Cléobule est de ceux-là. Ses débuts furent modestes mais son élévation rapide. Muni du diplôme d’une modeste école d’ingénieurs et d’un doctorat dont la thèse ne révolutionna pas sa discipline, il eut le bon esprit de postuler pour un poste d’enseignant dans un IUT. Il l’obtint sans difficulté tant ces structures, nouvellement créées, manquaient de cadres. Deux ans plus tard il en était le Directeur. Passer de là à la Vice-Présidence puis à la Présidence de l’Université (de nouvelle création elle aussi) à laquelle était rattaché son Institut, fut pour lui un jeu d’enfant. Des médisants, ils sont aussi nombreux dans l’enseignement supérieur que dans les salles de rédaction, prétendirent que l’appartenance de Cléobule à une société discrète n’était pas étrangère à la rapidité de son ascension. Ces insinuations ne méritent que le mépris. Si Cléobule devint Président de son Université à trente-quatre ans, il le dut uniquement à ses compétences gestionnaires et à la solidité de convictions progressistes.

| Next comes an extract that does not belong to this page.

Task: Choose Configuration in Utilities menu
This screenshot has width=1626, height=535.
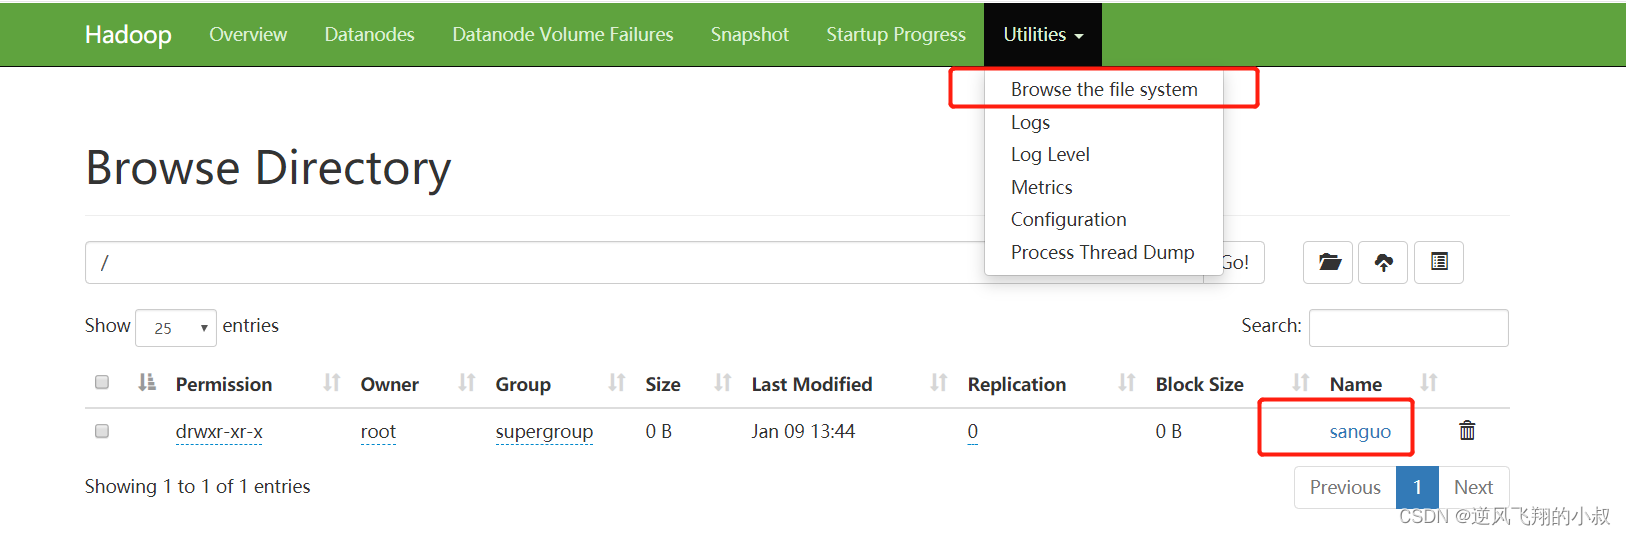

Ainsi, depuis trente ans Cléobule fait partie de la petite caste des grands commis qui gouvernent, de fait, le ministère de l’Education Nationale. Il y côtoie d’autres personnalités aussi insubmersibles que lui tel Théocrite, récemment passé du pédagogisme à l’écologisme, ou Ornuphle, peu connu du public, ce qui est bien dommage, car on lui doit des pages d’anthologie sur la nécessaire réforme du système, question qu’il maîtrise à fond puisqu’il a rédigé la presque totalité des instructions officielles des trente dernières années.
Habiles à distinguer où se trouve le manche pour ne jamais se tromper de côté, maîtres dans l’art de plier leurs discours aux lubies du Prince, fournisseurs empressés d’arguments spécieux, Cléobule et ses pareils règnent sur l’administration de l’Education Nationale. Bien plus que d’éphémères ministres, ils sont les vrais responsables d’une politique qui, en matière scolaire, a relégué la France aux derniers rangs des pays développés. Devant l’étendue du désastre on se demande avec angoisse quel Hercule politique sera en mesure de nettoyer un jour cette écurie d’Augias.